Mailing List Archive

SA's bayes with the Redis backend?
Good day Guys

I just want to check with the community, is there anybody using SA's bayes with the Redis backend?

I work at a largish ISP, so we talking lots of mail.

There is no real question, but what I would like to find out is (and to ask), does it scale and are any pitfalls?
Naturally, we would look at doing HA, but am asking for that any comment, any tip, any opinion on using redis for bayes.

Thanks in advance.

Re: SA's bayes with the Redis backend? [ In reply to ]
Hi Brent,

On 2/10/21 12:21 PM, Brent Clark wrote:
> Good day Guys
> I just want to check with the community, is there anybody using SA's
> bayes with the Redis backend?
> I work at a largish ISP, so we talking lots of mail.
> There is no real question, but what I would like to find out is (and to
> ask), does it scale and are any pitfalls?
> Naturally, we would look at doing HA, but am asking for that any
> comment, any tip, any opinion on using redis for bayes.

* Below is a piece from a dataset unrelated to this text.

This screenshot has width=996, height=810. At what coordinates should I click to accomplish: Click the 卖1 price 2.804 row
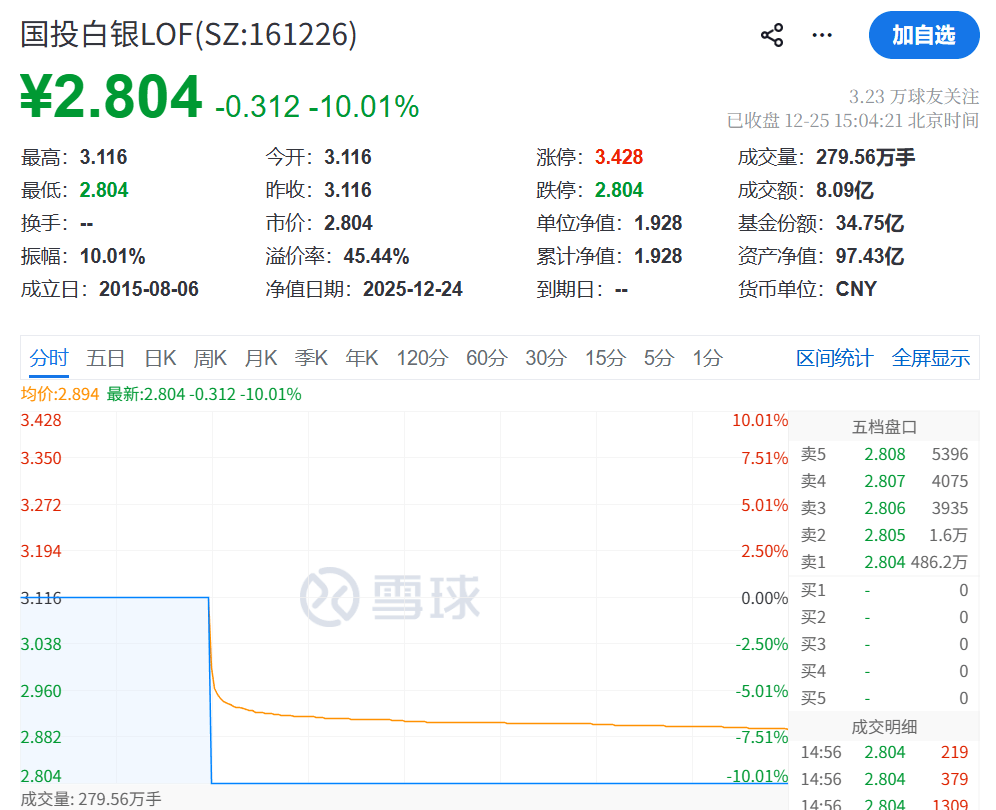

Been using it from day one (I'm party to blame we have this) and it
scales VERY well. Bayes processing bottleneck has become a thing of the
Pifalls? none so far.

I wouldn't go back anymore.
Obviously, it's global only, no per user.

Re: SA's bayes with the Redis backend? [ In reply to ]

> > There is no real question, but what I would like to find out is (and to
> > ask), does it scale and are any pitfalls?
> > Naturally, we would look at doing HA, but am asking for that any
> > comment, any tip, any opinion on using redis for bayes.
> Been using it from day one (I'm party to blame we have this) and it
> scales VERY well. Bayes processing bottleneck has become a thing of the
> past.
> Pifalls? none so far.
> I wouldn't go back anymore.
> Obviously, it's global only, no per user.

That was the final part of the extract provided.